Form Letters
November 30, 2010
Welcome back, Jane!
We hope that you and all the members
of the Public family are constantly
reminding your neighbors there
on Maple Street to shop with us.
As usual, we will ship your order to
Ms. Jane Q. Public
600 Maple Street
Your Town, Iowa 12345
Everybody hates form letters. But they are part of the computing universe, and today’s exercise asks you to print them. Input to the form letter generator comes in two parts. First, there is a schema that defines the letter to be written. Here is the schema for the letter shown above:
Welcome back, $1!
We hope that you and all the members
of the $0 family are constantly
reminding your neighbors there
on $5 to shop with us.
As usual, we will ship your order to
$3 $1 $2. $0
$4 $5
$6, $7 $8
Variable text is identified as $n, where n is the field number from a database; although it’s not shown above, n can be larger than 9, extending right-ward until a non-digit is encountered. Also not shown above is the construct $$, which prints a literal dollar sign.

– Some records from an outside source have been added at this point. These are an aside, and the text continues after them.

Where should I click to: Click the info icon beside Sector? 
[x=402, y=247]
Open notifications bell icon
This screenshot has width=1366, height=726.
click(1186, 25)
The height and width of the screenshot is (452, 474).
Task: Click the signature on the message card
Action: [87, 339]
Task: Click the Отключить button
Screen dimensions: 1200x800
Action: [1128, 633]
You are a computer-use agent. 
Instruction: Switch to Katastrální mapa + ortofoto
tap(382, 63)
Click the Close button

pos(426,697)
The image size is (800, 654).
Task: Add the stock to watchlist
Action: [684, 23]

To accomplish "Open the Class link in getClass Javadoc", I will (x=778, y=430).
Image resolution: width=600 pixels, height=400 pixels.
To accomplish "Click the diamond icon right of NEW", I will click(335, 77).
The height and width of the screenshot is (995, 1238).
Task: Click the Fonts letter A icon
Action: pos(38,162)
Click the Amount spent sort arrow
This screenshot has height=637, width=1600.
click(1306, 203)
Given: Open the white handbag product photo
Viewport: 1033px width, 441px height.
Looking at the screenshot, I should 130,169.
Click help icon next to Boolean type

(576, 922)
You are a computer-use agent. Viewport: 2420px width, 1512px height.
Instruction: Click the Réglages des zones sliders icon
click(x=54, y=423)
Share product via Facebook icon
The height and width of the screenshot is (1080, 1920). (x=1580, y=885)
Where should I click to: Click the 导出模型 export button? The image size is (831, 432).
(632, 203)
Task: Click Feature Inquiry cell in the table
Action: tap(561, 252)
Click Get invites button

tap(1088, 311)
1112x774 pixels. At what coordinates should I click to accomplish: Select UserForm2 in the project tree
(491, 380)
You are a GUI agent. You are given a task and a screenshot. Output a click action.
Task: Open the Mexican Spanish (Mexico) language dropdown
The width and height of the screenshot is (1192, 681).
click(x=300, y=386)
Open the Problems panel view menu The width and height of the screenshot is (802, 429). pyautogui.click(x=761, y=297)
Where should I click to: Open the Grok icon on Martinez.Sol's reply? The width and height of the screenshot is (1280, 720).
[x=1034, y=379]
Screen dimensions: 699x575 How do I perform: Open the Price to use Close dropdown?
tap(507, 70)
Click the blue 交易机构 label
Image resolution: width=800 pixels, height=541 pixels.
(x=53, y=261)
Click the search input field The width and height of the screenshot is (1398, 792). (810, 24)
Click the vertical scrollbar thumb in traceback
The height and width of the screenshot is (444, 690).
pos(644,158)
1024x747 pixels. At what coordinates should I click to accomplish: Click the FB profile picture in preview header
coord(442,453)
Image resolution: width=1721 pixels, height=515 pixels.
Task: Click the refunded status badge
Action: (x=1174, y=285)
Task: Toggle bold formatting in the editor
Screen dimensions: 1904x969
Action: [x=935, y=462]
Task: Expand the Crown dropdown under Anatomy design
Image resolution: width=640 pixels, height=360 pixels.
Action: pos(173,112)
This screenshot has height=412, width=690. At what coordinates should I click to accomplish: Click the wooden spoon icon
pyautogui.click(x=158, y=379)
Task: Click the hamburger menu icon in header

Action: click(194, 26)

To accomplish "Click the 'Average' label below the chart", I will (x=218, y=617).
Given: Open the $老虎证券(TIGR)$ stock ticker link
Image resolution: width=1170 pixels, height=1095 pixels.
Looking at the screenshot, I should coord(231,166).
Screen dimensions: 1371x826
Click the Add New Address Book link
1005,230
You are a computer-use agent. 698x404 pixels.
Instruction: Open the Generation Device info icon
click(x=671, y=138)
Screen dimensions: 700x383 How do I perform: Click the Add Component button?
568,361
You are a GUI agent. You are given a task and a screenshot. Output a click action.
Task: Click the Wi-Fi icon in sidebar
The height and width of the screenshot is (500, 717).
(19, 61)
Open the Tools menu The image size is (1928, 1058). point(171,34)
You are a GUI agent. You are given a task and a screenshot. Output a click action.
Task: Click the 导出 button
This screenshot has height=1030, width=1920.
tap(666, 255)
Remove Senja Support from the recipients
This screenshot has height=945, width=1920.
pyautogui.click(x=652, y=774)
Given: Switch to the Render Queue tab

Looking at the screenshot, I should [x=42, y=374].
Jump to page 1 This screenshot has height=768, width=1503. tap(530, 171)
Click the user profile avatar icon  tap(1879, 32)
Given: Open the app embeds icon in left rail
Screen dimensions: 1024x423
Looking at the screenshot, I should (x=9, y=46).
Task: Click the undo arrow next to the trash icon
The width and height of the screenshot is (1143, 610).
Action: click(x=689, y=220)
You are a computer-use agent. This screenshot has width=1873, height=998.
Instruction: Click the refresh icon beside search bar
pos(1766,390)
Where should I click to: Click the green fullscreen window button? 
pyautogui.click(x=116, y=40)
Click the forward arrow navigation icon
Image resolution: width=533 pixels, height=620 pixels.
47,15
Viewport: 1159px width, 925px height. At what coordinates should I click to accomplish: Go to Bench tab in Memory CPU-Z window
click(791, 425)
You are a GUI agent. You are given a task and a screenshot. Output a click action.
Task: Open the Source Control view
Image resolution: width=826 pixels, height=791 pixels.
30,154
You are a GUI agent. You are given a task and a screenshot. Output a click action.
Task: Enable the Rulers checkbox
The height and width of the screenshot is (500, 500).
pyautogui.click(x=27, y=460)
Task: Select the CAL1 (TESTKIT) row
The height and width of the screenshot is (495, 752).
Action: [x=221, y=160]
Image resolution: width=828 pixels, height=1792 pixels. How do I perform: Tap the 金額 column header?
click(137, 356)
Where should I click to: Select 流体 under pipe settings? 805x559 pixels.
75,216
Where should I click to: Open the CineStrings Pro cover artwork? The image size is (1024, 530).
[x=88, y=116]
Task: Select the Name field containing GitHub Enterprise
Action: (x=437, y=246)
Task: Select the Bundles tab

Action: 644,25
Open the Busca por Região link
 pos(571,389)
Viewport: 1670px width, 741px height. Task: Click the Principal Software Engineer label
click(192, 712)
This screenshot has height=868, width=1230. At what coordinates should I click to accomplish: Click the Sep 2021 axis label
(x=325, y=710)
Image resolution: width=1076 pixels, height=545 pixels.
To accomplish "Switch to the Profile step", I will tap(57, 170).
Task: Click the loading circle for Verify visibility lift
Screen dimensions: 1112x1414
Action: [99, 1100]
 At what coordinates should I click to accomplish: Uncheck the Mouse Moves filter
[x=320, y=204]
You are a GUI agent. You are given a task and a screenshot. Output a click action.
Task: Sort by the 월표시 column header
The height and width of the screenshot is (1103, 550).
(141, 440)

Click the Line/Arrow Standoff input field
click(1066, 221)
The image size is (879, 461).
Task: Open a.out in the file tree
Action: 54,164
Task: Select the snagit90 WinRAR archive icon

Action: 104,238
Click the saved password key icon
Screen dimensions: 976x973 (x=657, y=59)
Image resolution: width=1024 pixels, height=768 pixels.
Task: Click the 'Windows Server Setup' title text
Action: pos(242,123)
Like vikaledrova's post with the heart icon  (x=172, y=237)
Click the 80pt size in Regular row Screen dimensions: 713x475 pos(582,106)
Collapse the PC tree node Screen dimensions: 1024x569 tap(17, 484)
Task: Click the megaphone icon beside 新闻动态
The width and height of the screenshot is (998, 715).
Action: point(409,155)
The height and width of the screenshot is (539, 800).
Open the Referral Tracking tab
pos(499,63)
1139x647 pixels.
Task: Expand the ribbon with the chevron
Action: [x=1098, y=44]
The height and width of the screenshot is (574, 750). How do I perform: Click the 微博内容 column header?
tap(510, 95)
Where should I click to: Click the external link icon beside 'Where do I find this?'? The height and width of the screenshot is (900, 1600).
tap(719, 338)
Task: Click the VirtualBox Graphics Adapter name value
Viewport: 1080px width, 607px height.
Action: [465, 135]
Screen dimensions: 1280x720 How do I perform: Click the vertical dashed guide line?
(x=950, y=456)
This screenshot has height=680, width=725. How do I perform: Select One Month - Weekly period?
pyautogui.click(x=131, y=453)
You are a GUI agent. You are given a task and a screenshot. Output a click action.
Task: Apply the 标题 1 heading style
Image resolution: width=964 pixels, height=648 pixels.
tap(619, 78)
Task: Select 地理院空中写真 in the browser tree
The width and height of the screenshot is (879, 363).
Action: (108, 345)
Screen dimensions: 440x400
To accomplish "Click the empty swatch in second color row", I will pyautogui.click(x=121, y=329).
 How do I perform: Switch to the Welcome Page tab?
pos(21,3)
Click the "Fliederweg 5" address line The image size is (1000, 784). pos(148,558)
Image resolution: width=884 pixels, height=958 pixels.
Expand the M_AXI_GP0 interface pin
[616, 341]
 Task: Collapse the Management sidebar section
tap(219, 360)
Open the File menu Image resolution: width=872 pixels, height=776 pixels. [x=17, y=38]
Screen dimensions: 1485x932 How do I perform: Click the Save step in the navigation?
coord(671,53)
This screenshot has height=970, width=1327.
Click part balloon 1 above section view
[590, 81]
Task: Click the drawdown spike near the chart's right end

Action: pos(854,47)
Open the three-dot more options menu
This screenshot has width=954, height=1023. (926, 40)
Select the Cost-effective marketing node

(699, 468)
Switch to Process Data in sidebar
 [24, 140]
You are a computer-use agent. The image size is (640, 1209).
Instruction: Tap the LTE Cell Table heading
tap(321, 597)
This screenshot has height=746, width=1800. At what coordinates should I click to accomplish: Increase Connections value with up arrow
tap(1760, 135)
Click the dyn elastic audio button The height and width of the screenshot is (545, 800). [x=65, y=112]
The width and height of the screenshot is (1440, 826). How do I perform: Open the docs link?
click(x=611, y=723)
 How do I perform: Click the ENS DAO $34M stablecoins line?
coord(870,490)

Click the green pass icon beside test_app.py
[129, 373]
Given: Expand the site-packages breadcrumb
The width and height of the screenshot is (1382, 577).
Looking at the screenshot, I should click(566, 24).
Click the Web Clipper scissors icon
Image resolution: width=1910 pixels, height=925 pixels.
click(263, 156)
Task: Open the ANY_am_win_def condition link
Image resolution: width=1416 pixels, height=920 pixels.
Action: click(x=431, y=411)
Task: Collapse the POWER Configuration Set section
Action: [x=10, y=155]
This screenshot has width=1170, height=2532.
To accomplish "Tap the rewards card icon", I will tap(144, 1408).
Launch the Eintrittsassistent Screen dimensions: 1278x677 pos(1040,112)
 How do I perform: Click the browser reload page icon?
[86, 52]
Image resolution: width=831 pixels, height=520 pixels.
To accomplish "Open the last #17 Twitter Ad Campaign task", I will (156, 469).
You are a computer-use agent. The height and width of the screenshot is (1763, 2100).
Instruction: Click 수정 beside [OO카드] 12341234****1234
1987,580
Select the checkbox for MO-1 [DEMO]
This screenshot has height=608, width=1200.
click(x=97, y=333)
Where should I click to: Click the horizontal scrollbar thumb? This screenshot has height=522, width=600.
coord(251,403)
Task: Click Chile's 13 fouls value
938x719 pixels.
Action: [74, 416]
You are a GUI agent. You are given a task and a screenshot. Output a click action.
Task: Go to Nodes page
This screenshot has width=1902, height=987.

The data comes from a comma-separated values file, of the type we have previously encountered. In this case, records have nine fields: last name, first name, middle initial, title, street number, street name, city, state, and zip code. Here is a sample two-record data file:
Public,Jane,Q,Ms.,600,Maple Street,Your Town, Iowa,12345
Smith,John,Z,Dr.,1234,Main Street,Anytown,Missouri,63011
Your task is to write a program that takes a schema and a data file and writes a series of form letters. When you are finished, you are welcome to read or run a suggested solution, or to post your own solution or discuss the exercise in the comments below.
[…] Praxis – Form Letters By Remco Niemeijer In today’s Programming Praxis exercise, we have to write a program to generate form letters. Let’s get […]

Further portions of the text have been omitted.